[start]

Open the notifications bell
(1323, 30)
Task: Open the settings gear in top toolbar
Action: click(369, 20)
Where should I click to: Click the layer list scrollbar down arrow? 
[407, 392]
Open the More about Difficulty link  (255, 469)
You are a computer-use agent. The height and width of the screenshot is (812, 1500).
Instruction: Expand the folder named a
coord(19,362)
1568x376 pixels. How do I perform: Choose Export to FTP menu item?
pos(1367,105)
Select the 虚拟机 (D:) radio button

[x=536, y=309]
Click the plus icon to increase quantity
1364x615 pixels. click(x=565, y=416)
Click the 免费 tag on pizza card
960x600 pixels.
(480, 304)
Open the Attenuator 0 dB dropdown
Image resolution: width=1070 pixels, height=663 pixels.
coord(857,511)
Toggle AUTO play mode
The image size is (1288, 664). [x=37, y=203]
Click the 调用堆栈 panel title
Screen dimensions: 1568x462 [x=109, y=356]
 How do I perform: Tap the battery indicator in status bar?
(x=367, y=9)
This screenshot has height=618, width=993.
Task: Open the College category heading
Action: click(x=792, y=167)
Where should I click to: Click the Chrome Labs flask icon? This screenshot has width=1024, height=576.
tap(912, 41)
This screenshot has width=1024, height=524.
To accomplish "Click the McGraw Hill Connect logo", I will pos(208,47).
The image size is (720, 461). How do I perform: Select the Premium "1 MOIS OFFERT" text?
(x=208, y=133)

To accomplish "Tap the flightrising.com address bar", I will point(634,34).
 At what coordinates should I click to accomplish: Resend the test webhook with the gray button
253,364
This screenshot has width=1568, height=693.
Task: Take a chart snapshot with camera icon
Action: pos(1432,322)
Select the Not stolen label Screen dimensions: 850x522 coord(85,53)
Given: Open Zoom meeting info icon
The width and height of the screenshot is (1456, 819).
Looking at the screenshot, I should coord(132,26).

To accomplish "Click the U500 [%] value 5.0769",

[end]

▸ **Exercise directions**: Retype all of the lines above without changing anything.

▸ **Answer to the task**:
Open the notifications bell
(1323, 30)
Task: Open the settings gear in top toolbar
Action: click(369, 20)
Where should I click to: Click the layer list scrollbar down arrow? 
[407, 392]
Open the More about Difficulty link  (255, 469)
You are a computer-use agent. The height and width of the screenshot is (812, 1500).
Instruction: Expand the folder named a
coord(19,362)
1568x376 pixels. How do I perform: Choose Export to FTP menu item?
pos(1367,105)
Select the 虚拟机 (D:) radio button

[x=536, y=309]
Click the plus icon to increase quantity
1364x615 pixels. click(x=565, y=416)
Click the 免费 tag on pizza card
960x600 pixels.
(480, 304)
Open the Attenuator 0 dB dropdown
Image resolution: width=1070 pixels, height=663 pixels.
coord(857,511)
Toggle AUTO play mode
The image size is (1288, 664). [x=37, y=203]
Click the 调用堆栈 panel title
Screen dimensions: 1568x462 [x=109, y=356]
 How do I perform: Tap the battery indicator in status bar?
(x=367, y=9)
This screenshot has height=618, width=993.
Task: Open the College category heading
Action: click(x=792, y=167)
Where should I click to: Click the Chrome Labs flask icon? This screenshot has width=1024, height=576.
tap(912, 41)
This screenshot has width=1024, height=524.
To accomplish "Click the McGraw Hill Connect logo", I will pos(208,47).
The image size is (720, 461). How do I perform: Select the Premium "1 MOIS OFFERT" text?
(x=208, y=133)

To accomplish "Tap the flightrising.com address bar", I will point(634,34).
 At what coordinates should I click to accomplish: Resend the test webhook with the gray button
253,364
This screenshot has width=1568, height=693.
Task: Take a chart snapshot with camera icon
Action: pos(1432,322)
Select the Not stolen label Screen dimensions: 850x522 coord(85,53)
Given: Open Zoom meeting info icon
The width and height of the screenshot is (1456, 819).
Looking at the screenshot, I should coord(132,26).

To accomplish "Click the U500 [%] value 5.0769",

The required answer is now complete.